_YOUR TASK_.
Swap "lockout laws" for "licensing restrictions" in the doof history timeline, and write out everything from "This day in" down to "smallest mobile nightclub." with that change.

This day in doof history
- 8 May 1993: Vegetable Matter, the first documented commercial doof, takes place at Dixon Street, Chinatown.
- 21 Jan 2014: NSW Government introduces lockout laws. 1:30am last entry. 3am last drinks. The club scene begins its slow collapse.
- June 2021: The Doof Shed, built by twins Harry Nathan Labrakis and Evangelos "Boonie" Labrakis, is certified by Guinness World Records as the world's smallest mobile nightclub.

Collected data entries
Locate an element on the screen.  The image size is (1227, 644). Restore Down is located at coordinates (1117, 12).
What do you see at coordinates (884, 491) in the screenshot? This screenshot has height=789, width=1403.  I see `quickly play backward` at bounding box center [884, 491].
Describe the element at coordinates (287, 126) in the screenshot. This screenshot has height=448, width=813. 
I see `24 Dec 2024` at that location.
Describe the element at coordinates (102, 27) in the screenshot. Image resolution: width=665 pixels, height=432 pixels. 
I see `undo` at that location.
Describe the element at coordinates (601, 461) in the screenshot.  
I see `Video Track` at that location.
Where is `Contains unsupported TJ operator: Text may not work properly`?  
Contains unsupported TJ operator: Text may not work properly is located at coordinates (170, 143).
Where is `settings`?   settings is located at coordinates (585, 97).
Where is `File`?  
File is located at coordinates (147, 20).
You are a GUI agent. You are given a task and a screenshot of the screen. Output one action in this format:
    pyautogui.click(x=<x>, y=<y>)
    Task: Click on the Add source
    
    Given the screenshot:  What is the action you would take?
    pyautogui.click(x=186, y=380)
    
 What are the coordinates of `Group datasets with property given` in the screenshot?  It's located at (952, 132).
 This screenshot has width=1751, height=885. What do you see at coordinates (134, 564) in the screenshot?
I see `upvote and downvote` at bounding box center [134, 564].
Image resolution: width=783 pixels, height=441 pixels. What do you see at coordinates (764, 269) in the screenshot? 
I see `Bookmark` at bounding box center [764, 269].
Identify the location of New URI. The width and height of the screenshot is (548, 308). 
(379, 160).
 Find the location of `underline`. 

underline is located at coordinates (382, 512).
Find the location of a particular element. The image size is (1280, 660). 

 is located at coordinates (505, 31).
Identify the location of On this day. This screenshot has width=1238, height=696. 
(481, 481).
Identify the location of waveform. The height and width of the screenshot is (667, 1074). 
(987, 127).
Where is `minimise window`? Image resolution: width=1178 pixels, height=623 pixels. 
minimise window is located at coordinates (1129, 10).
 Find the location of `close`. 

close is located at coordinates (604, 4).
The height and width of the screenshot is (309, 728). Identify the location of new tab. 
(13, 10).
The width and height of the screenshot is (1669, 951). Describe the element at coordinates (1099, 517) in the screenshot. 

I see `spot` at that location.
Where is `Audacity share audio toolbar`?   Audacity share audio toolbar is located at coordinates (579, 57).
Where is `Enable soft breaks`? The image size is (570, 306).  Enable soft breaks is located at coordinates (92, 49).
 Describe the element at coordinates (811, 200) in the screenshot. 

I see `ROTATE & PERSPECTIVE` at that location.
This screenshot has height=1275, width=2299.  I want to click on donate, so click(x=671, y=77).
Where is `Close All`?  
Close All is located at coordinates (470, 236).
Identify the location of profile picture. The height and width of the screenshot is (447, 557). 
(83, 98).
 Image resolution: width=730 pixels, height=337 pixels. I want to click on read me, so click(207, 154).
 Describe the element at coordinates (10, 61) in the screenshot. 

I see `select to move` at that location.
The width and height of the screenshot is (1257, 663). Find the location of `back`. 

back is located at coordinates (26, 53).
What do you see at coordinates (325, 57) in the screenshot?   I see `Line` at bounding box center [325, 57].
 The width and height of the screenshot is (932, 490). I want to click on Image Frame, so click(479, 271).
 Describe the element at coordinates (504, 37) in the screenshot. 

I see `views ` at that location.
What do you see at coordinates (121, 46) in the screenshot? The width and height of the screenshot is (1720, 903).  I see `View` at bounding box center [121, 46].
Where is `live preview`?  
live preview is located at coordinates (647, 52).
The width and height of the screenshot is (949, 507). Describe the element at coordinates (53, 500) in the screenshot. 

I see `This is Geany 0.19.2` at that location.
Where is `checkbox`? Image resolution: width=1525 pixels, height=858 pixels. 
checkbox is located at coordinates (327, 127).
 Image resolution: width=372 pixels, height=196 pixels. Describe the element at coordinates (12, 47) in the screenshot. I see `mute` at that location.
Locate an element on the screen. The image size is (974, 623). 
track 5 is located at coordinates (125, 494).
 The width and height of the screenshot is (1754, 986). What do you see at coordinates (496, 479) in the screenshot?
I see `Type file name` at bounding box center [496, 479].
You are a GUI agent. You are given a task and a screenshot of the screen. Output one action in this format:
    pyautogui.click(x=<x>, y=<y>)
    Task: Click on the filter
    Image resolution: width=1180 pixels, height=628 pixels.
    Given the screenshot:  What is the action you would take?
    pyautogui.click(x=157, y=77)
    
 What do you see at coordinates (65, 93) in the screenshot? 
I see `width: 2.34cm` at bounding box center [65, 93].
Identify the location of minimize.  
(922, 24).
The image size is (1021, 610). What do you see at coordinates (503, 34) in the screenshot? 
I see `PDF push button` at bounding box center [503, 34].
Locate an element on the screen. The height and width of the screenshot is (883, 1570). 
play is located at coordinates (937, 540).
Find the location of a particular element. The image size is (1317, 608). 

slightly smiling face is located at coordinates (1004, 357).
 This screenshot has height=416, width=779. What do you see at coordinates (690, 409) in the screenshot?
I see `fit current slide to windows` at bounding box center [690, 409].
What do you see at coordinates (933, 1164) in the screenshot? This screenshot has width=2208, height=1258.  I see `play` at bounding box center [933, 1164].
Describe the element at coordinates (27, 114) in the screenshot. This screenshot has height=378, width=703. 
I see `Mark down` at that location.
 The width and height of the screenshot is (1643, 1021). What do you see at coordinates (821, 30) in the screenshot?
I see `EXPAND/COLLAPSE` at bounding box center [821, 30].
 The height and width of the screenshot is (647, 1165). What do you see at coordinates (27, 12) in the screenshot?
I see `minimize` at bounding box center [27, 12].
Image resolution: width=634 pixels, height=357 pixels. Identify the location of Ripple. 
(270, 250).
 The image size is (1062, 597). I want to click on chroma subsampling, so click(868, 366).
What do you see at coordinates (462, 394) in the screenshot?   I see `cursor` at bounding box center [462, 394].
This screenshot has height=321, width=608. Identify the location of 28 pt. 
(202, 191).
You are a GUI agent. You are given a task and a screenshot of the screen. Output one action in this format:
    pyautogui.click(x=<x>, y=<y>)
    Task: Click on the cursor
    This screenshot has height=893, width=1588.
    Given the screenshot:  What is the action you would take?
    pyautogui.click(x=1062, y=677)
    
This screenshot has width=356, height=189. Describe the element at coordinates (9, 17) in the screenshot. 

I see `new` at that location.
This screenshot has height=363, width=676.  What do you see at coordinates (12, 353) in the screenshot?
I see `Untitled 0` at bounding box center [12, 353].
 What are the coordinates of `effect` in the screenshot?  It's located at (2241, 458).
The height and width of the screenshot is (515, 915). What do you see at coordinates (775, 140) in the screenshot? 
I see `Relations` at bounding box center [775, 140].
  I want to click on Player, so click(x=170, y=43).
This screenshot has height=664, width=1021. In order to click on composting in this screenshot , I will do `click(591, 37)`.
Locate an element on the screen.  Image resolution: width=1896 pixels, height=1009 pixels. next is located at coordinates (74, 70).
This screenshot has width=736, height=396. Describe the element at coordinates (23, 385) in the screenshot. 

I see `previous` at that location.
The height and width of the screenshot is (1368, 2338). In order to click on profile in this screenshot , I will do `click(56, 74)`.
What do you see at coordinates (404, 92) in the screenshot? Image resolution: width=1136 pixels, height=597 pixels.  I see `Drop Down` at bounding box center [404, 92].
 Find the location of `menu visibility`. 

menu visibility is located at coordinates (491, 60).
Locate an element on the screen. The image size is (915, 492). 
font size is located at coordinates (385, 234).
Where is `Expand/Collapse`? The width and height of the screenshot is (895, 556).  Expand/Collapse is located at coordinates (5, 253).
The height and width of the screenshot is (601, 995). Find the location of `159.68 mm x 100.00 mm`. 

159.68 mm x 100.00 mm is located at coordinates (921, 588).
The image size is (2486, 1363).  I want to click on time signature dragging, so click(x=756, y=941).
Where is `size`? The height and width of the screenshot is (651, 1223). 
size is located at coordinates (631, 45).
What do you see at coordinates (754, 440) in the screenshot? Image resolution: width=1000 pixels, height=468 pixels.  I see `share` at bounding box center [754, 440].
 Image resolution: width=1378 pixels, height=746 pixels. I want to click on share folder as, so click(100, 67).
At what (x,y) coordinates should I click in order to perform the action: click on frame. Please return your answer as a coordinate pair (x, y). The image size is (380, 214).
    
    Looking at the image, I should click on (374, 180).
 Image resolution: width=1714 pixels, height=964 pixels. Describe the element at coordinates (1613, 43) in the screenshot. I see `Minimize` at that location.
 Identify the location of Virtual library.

_ANSWER BOX_.
This day in doof history
- 8 May 1993: Vegetable Matter, the first documented commercial doof, takes place at Dixon Street, Chinatown.
- 21 Jan 2014: NSW Government introduces licensing restrictions. 1:30am last entry. 3am last drinks. The club scene begins its slow collapse.
- June 2021: The Doof Shed, built by twins Harry Nathan Labrakis and Evangelos "Boonie" Labrakis, is certified by Guinness World Records as the world's smallest mobile nightclub.